# Dataset records
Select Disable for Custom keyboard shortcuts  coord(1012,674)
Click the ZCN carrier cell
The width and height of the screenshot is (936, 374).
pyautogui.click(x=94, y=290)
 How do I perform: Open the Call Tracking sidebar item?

# Written problem
Reproduce the listing above verbatim, one line at a time, in its original order.

# Problem solution
Select Disable for Custom keyboard shortcuts  coord(1012,674)
Click the ZCN carrier cell
The width and height of the screenshot is (936, 374).
pyautogui.click(x=94, y=290)
 How do I perform: Open the Call Tracking sidebar item?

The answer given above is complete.